It’s slow and I’m still learning. The burden I’m gradually shedding is painful. But for what feels like the first time, I can see more clearly a life without him, and without those hurt feelings that seemed ever-present. I can go through a day without my thoughts being absorbed with “us.” Without thinking of that green thermal or the first time he held my hand. And that song is just a song.
For the first time in a long time, I don’t have to chastise myself for feeling happy. I’m finally beginning to feel like it’s not the meant-to-be relationship I’ve been making it out to be all this time. And that it’s okay. That sometimes things don’t work out, and we move on, we learn and grow from it. That it’s okay to feel sad, and that trials are an inevitable and crucial part of life. That things will go on! I’m alive. I’m still breathing. And I have a lot to grateful and joyful for.

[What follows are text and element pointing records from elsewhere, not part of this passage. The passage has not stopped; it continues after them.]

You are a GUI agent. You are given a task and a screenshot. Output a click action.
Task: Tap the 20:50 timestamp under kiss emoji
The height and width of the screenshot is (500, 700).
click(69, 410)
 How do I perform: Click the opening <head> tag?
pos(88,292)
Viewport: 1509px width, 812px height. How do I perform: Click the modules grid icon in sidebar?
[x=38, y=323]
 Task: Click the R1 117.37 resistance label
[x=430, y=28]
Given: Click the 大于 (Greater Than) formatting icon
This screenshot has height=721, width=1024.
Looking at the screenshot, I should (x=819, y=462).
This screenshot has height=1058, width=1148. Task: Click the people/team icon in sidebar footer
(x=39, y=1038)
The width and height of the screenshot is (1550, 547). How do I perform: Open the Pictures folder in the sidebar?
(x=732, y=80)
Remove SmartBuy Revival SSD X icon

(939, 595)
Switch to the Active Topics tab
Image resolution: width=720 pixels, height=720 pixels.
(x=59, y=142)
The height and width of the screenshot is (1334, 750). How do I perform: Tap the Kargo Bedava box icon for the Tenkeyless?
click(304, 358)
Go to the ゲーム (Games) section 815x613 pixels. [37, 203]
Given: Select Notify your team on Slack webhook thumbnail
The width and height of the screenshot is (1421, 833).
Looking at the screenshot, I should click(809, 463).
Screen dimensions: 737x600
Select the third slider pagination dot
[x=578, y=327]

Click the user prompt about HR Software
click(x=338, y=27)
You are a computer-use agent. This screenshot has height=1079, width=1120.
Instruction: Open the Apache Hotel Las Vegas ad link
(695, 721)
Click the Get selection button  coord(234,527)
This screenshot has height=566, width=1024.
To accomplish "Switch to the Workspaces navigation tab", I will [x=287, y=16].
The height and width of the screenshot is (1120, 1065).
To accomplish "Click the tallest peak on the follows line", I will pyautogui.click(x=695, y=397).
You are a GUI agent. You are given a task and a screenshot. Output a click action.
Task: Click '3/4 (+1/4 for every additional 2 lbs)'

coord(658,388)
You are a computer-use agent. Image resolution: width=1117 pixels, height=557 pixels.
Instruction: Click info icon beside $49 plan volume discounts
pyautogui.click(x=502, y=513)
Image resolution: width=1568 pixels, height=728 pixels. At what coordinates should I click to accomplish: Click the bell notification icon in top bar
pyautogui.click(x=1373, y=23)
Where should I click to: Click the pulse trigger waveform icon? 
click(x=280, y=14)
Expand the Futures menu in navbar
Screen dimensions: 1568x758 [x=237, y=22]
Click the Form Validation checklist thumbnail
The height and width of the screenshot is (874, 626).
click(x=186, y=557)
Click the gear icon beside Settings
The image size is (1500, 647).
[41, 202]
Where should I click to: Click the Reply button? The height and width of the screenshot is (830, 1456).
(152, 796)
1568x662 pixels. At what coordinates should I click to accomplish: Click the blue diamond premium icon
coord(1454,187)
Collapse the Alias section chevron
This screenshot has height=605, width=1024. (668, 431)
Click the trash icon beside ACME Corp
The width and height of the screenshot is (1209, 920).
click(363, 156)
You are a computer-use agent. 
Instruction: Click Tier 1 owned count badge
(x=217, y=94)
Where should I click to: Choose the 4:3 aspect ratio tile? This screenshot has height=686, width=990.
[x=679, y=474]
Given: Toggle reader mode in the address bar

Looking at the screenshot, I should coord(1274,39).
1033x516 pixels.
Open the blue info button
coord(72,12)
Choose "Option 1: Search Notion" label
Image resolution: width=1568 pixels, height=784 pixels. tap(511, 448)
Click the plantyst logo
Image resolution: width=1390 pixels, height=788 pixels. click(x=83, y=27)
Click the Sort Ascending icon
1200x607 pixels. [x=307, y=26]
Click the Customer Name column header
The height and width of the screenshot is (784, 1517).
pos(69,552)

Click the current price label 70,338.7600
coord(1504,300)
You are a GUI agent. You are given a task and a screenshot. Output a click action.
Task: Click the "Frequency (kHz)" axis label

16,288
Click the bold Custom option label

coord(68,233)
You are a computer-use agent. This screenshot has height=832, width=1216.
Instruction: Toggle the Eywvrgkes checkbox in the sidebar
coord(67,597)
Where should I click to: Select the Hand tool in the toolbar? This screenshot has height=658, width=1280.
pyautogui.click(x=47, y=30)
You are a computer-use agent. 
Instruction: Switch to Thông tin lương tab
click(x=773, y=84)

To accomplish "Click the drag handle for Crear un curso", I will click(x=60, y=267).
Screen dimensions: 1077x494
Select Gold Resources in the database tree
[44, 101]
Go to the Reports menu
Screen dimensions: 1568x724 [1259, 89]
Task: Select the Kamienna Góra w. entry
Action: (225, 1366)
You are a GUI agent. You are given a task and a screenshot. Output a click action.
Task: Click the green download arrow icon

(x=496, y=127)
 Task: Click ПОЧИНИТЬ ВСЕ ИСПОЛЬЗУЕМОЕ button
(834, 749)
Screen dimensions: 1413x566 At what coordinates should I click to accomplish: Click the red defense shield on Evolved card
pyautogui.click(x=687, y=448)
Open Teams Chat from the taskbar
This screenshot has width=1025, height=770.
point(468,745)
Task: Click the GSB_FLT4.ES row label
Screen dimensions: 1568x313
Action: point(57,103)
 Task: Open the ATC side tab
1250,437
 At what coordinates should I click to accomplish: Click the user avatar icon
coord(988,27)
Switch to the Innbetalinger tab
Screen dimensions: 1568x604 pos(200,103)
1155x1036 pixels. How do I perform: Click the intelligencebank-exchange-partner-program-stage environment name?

As President Dieter F. Utchdorf said: “…please understand that what you see and experience now is not what forever will be. You will not feel loneliness, sorrow, pain, or discouragement forever. We have the faithful promise of God that He will neither forget nor forsake those who incline their hearts to Him.” My Heavenly Father undoubtedly has a superior plan in place for my life than I have for myself, and in time and with proper righteous action on my part, I can seek His will, and find that clarity, perspective, and peace I desire.
And it is on that note that I mention in surety that I would be committing a grave injustice to my Savior if I said that He is not the reason that I’m finding this blessed capacity to heal. It is surely through obedience to the Gospel and living my life in accordance with embedded testimonial and eternal truths that I’ve been able to transcend this and many other temporal anxieties and concerns. As I’ve come to more fully catch a glimpse of the incomprehensible love and awareness that our Heavenly Father and Savior have for us and empathy of our individual grief, the more I recognize that they are the only true source to heal all wounds, comfort all afflictions, supply us power, and enable us to grow and become better. They are not ignorant of our suffering, even if we feel others may be. We are not asked to confront more than we can bear. He trusts us that much. And for that I am eternally grateful and indebted.
Phew. This is scary. But I’m going to press ‘publish’ now. Thanks for reading.